Nilfisk are a bit naughty with the naming of the nozzles that come with the C110, I presumed when I bought it that there would be a variable nozzle however it's not the case. These are the two you get with the C110:








Both are fixed the longer of the two IMO is too powerful to use on the care without care.
This is the one I linked to (bought from the same company), you can see the adjustment embossing on the body, in the second pic you can see the notch that allows it to be rotated to adjust:

















Hopefully that's helpful so everyone can look at what they've got and what they need :thumb:

(soz, the pics are a bit big lol)


----------



## phazer (Apr 3, 2011)

stevief said:


> 1 x Powerspeed nozzle
> 1 x Vario nozzle
> 
> That is two of the contents included with the C110 on amazon.
> ...


No, neither are adjustable. The naming is naughty.


----------



## stevief (Nov 21, 2011)

The naming is really super naughty!

Totally implying variable.

None the less, my C110 arrived today. Does what it should - happy customer


----------



## pxr5 (Feb 13, 2012)

Ordered one @ £4.50 - with VAT and delivery came to £8.34, so beware. Still good value though.


----------



## Arvi (Apr 11, 2007)

phazer said:


> Right then
> 
> Nilfisk are a bit naughty with the naming of the nozzles that come with the C110, I presumed when I bought it that there would be a variable nozzle however it's not the case. These are the two you get with the C110:
> 
> ...


I used the nozzle that came with my E140 which has the car emblem on it and adjustable nozzle and the pressure wasn't that brilliant - when I used it on the wheels it didn't remove the dirt like my old Karcher did. I did get 2 other nozzles - can't remember if it was a yellow dotted one and a blue dotted one. Are these better to use on the car than the car embossed one?


----------



## slim_boy_fat (Jun 23, 2006)

Just be careful you don't use the one with the little, rattling ball inside it - it'll have the paint off your car in no time flat [iirc, they're intended for concrete cleaning etc].


----------



## ffrs1444 (Jun 7, 2008)

I've got the C110 never misses a beat I'm using the old nozzle from my c120 which lasted 5 mins perfect little unit at a great price perfect for the car


----------



## phazer (Apr 3, 2011)

Arvi said:


> I used the nozzle that came with my E140 which has the car emblem on it and adjustable nozzle and the pressure wasn't that brilliant - when I used it on the wheels it didn't remove the dirt like my old Karcher did. I did get 2 other nozzles - can't remember if it was a yellow dotted one and a blue dotted one. Are these better to use on the car than the car embossed one?

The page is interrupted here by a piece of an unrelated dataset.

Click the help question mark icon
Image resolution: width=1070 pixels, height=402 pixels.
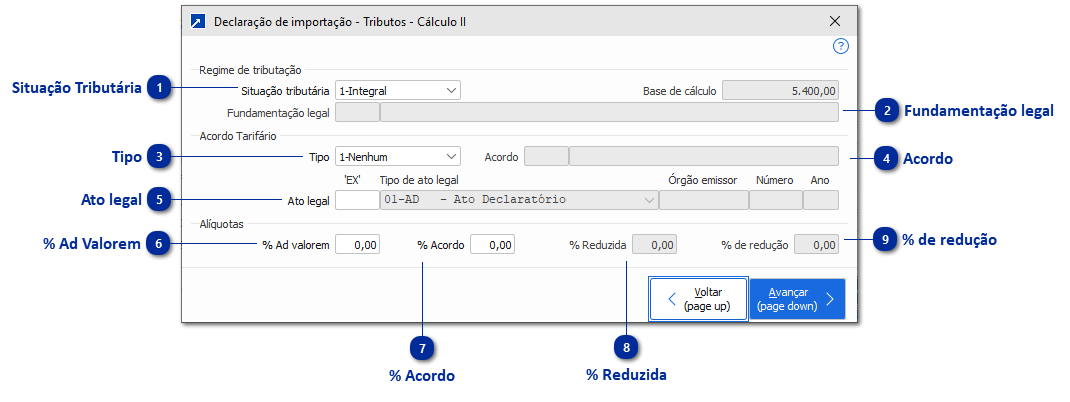(840, 46)
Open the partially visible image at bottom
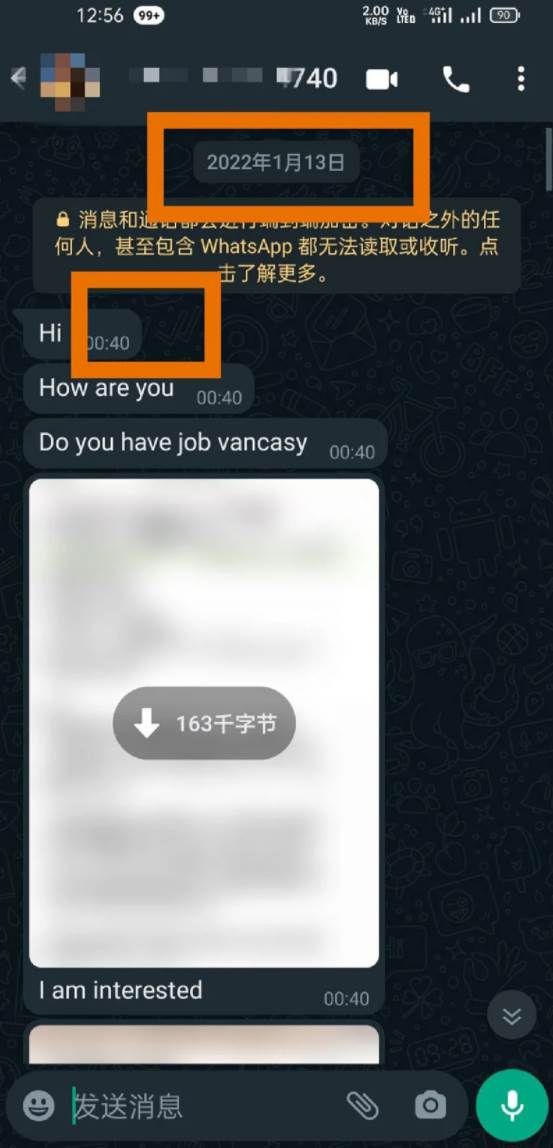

As Slim Boy said, don't use the fixed nozzles, one is definitely too strong the other almost certainly is.

The variable nozzle is absolutely fine for car washing, I don't use mine anywhere near the strongest setting. You should be using the washer to shift the loose dirt/grit it won't clean the car as such. You could use foam or a pre cleanse first to help move more dirt but you will need to get your mitt out and wash.

For wheels, I find that fully sealed wheels, foamed and then jet washed will be almost clean then a quick wipe over with a noodle mitt is enough. For dirty wheels, you'll only cut a bit of the dirt off, then you'll need a decent cleaner which you can then jet off. They'll still need some work with a mitt though.


----------